The carnival rides, and a number of other new activities, made the group decide to hold most events at the fairgrounds this year, instead of blocking off Main Street.
Parking will be at the football field, with a freewill donation shuttle taking people to the attractions.
Following Saturday's parade, the Good Samaritan Center will host a car show for the first time. The Lion's Club will have "Big Toys for Kids," where families can pose on a fire truck or ambulance for photos. There will be kids games for young and old, and even a football bowling, or "fowling," tournament.
If you go:
6 p.m. - Fairgrounds open, food and beer garden. Tickets $10 admission, $5 in advance, available at Heartland Bank, Manson
7 p.m. to midnight - Truck Pull sanctioned by Midwest Pullers Association
9 p.m. - Music in beer garden
9 a.m. - MAC Center 5k Run
11 a.m. - Parade; Good Samaritan car show after the parade
Noon to 3 p.m. - Rost Motors test drive fundraiser for Ambulance Services
12:30 p.m. - Fairground activities include outside bowling, pedal tractor races, pie-eating contest, old jail fundraiser and life-size Jenga.

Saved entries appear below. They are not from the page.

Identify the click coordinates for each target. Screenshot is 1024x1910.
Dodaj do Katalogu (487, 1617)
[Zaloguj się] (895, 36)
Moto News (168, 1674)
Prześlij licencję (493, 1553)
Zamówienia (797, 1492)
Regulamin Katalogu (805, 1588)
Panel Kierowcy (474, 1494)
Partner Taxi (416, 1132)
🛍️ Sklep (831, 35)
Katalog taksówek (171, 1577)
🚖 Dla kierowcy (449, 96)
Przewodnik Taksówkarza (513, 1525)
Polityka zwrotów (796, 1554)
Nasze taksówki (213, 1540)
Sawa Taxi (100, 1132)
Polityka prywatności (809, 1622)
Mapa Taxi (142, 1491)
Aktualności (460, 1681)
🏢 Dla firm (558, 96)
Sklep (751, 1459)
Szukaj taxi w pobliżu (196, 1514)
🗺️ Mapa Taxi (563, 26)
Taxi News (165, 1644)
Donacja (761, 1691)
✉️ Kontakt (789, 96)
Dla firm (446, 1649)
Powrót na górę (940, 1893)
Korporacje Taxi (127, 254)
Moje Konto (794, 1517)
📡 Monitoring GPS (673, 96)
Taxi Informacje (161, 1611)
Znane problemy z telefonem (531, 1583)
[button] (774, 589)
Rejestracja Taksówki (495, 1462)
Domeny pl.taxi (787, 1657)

12:30 p.m. - Spelling Bee, old school house
1 p.m. - Fire Department water fights
2 p.m. - Bathtub races
4:30 p.m. - Rib Fest judging.
6 p.m. - Gate opens for bands at Main Stage, $5 admission
7 p.m. - Jay Clyde, main stage
9 p.m. - Corey Stevens
10 a.m. to noon - Breakfast at Manson Golf and Country Club
"It's regulation; it's actually a sport," Quade said. "We've got platforms built and bowling pins."
There will also be a spelling bee in the fairground's little red schoolhouse.
"That will be administered by Norma Hoag, who taught in the little red schoolhouse years ago," said Quade. "We're trying to get some of her students there."
Also new will be bathtub races. Manson native Justin Widlund, bought the tub racers in Hubbard, where he previously worked.
"They have a motorcycle front and the back wheels from a 1980s econocar, and the rest of it is just welding," Widlund said.
The tubs will be filled with water, he said, and teams of four will race, with one driver and three behind pushing.
"We hope to get some businesses pairing up," said Widlund. To make it more interesting, water balloons will be sold for the crowd to throw at racers.
Pre-registration is nice, he said, but teams will be accepted on the day of the race.
Friday night's truck pull is also growing, said Todd Partlow. The Midwest Pullers Association will bring Pro Modified 4x4 and Super Modified 4x4 classes.
"I'm hoping the super modifieds will bring in more people," he said.
The Midwest Pullers are "a really good group," Partlow said. "It's affordable for these local communities that can't afford to have the big boys come in anymore at upwards of $40,000."
The Saturday night street dance will feature the local Jay Clyde Band, and blues-based rock guitarist Corey Stevens.
Partlow said holding most things at the fairgrounds will lend a more casual air to the celebration.
"I think it will work better at the fairgrounds because you're not blocking the street," he said. "You have a lot more leisurely atmosphere compared to 'Whatever time to whatever time on Main Street, and that's all you have.'"
Partlow arranges the dance and truck pull, while the Chamber arranges the activities and carnival.
"Everybody's taking a part and just doing it. You can do it better that way than when you try to spread yourself across everything," he said. "If one person or one committee tries to do it it's just overwhelming, and you burn yourself out."
The new Chamber president, Kelli Girard, said the whole group this year that wants to make things bigger.
"We just decided it's time. We heard from people that they wanted more kid stuff, and it needed to be more exciting and more fun for everybody," Girard said. "Back to the way we used to have it a long time ago, when we were little. To make it so our kids can have the memories we did."
It's been more work this year, Quade said, but "we've had a lot more help this year than we've ever had before. We've got, I guess you'd call it new blood."